PHL Variable Ins. Co. v. Bank of Utah, No. 14-1210 (8th Cir. 2015)
Annotate this CaseA “viatical” or “life settlement” permits an insured to sell his life insurance policy. Federal tax and some state laws have been amended to accommodate the practice. In 2006, an agent persuaded Close, age 74, to apply for a $5 million life insurance policy. As submitted to PHL, his application falsely stated Close’s net worth and income, and failed to disclose his conviction for receiving illegal kickbacks. Under the agent’s guidance, Close falsely stated his net worth to obtain a two-year, $300,225 premium financing loan from CFC, a PHL-approved funding source. The policy was pledged as collateral; Close personally guaranteed 25 percent of the loan, believing that the policy would be worth $1.3 million in two-years, when it became “incontestable” under Minn. Stat. 61A.03.1(c) and that he would be able to sell it for $500,000. PHL conducted minimal investigation and received premiums of $272,025; CFC received $14,200 in fees; and the agent and a CFC employee split substantial commissions. In 2009, BNC explained Close’s options for repayment: refinancing, selling, or relinquishing the policy to the lender. The secondary market had crashed. Close surrendered the policy. When Close died in 2011, investigation revealed the fraudulent misrepresentations, but rescission was foreclosed by the incontestability statute. PHL sought a declaratory judgment that the policy was void as contrary to public policy for lack of an insurable interest. The district court agreed. The Eighth Circuit reversed, stating that permitting insurers to resist paying based on evidence that an insured used premium financing and planned to sell, is “not a result the Supreme Court of Minnesota would find acceptable in exercising its ‘delicate and undefined power’ to declare a contract void.

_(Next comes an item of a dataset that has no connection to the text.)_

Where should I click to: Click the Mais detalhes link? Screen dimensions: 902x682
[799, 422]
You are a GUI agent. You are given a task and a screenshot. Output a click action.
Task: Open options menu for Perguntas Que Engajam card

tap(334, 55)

Court Description: Civil case - Insurance. In action seeking a declaration that a stranger-owned-life-insurance police (STOLI) was void ab initio as contrary to public policy for lack of an insurable interest, the district court erred in determining that a policy may be challenged for lack of an insurable interest beyond the contestability period; first, it is unlikely that the Minnesota courts would permit an insure to obtain a windfall of collected premiums and renege on its contractual obligations because a third party "schemed" with the insured before the policy was issued to help him buy a policy on his own life for resale, an intent which, if unilateral, was consistent with the public policy recognizing that insurance policies are legitimate investments, as well as insurance; second, the court erred in finding the insurer's position was not foreclosed by Minnesota's incontestability statute as whether the insured has an agreement with an insurance agent, broker or premium financing company at the time the policy is issued that it will be sold, either to an identified person who lacks an insurable interest or, more typically, into a secondary market of insurance policy investors, is a risk the insurer can promptly investigate. Judge Colloton, concurring in the judgment.